If the magnitude of the pressure |Fp| exceeds a predetermined pressure value (Yes in step S21a), input in the first input area Ar1 is prohibited and such input is not performed even if a first input signal is received from the first touch sensor 61 (step S1c). If Yes is determined in step S1a, input in the second input area Ar2 is prohibited and such input is not performed even if a second input signal is received from the second touch sensor 62 (step S1c). After performing the process in step S1c, the same process as the process in step S22 and subsequent steps in FIG. 9 is performed.
If the magnitude of the pressing force |Fp| does not exceed the predetermined pressure value (No in step S21a), the controller 40 judges whether the first input signal or the second input signal is received from the first touch sensor 61 or the second touch sensor 62 (step S1b). If the controller 40 has not received the first input signal or the second input signal (No in step S1b), the controller 40 returns to step S21a and repeats the routine to wait for reception of at least one of the first input signal, the second input signal, and the third input signal. If the controller 40 receives at least one of the first input signal and the second input signal (Yes in step S1b), the controller 40 performs the same process as the process after step S2 in FIG. 6. Then, after judging No in step S4 in FIG. 6 and after the process of step S6 in FIG. 6, the controller 40 returns to step S21a in FIG. 19.

Seventh Embodiment
(10) Overall Configuration Fig. 20 shows an overview of the input device 1 of the seventh embodiment. The input device 1 of Fig. 20 includes a shear force sensor 10, an operation panel 20, a vibrator 30, a controller 40, an LED 50, and a touch sensor layer 65. The touch sensor layer 65 is, for example, a film-type touch sensor in the form of a single film. The touch sensor layer 65 includes a first touch sensor 61, a second touch sensor 62, and a third touch sensor 63.
The input device 1 further includes a support member 4 to which the shear force sensor 10 and the operation panel 20 are attached, and a housing 2 to which a vibrator 30, a controller 40, and an LED 50 are attached. The shear force sensor 10 is a film-type shear force sensor having a film shape. A film-type touch sensor layer 65 and the film-type shear force sensor 10 are laminated. However, the touch sensor layer 65 and the shear force sensor 10 may be formed on different films or may be formed on the same film. In addition, the lamination order of the touch sensor layer 65 and the shear force sensor 10 may be different from the order shown in FIG. 20.
The housing 2, the elastic body 3 and the operation panel 20 of the input device 1 can be configured in the same manner as the input device 1 of the fifth embodiment, and therefore a description thereof will be omitted here.

A design may be printed on the operation panel 20 so that the input area Ar1, the second input area Ar2, and the third input area Ar3 can be identified by at least one of sight and touch. The operation panel 20 may be made of, for example, a transparent or semi-transparent material that transmits the light of the LEDs 50, and the input area Ar1, the second input area Ar2, and the third input area Ar3 may be printed with light blocking material. The operation panel 20 configured in this manner allows the input area Ar1, the second input area Ar2, and the third input area Ar3 to be identified by the light of the LEDs 50 even at night.

● **Dataset section**
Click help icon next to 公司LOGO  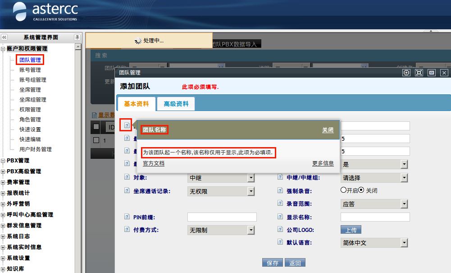(280, 229)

● **Required tasks**
**A.** Can you extract the part of the input-device passage starting with "The input device 1 further" and going on through "be omitted here.", copying it word for word?
**B.** According to the input-device passage, why can the input areas on the operation panel be identified even at night? Answer in one to three sentences.

● **Task-by-task outputs**
**A.**
The input device 1 further includes a support member 4 to which the shear force sensor 10 and the operation panel 20 are attached, and a housing 2 to which a vibrator 30, a controller 40, and an LED 50 are attached. The shear force sensor 10 is a film-type shear force sensor having a film shape. A film-type touch sensor layer 65 and the film-type shear force sensor 10 are laminated. However, the touch sensor layer 65 and the shear force sensor 10 may be formed on different films or may be formed on the same film. In addition, the lamination order of the touch sensor layer 65 and the shear force sensor 10 may be different from the order shown in FIG. 20.
The housing 2, the elastic body 3 and the operation panel 20 of the input device 1 can be configured in the same manner as the input device 1 of the fifth embodiment, and therefore a description thereof will be omitted here.

**B.** The operation panel 20 may be made of a transparent or semi-transparent material that transmits the light of the LEDs 50. The input area Ar1, the second input area Ar2, and the third input area Ar3 may be printed with light-blocking material. Configured this way, the panel lets those areas be identified by the light of the LEDs 50 even at night.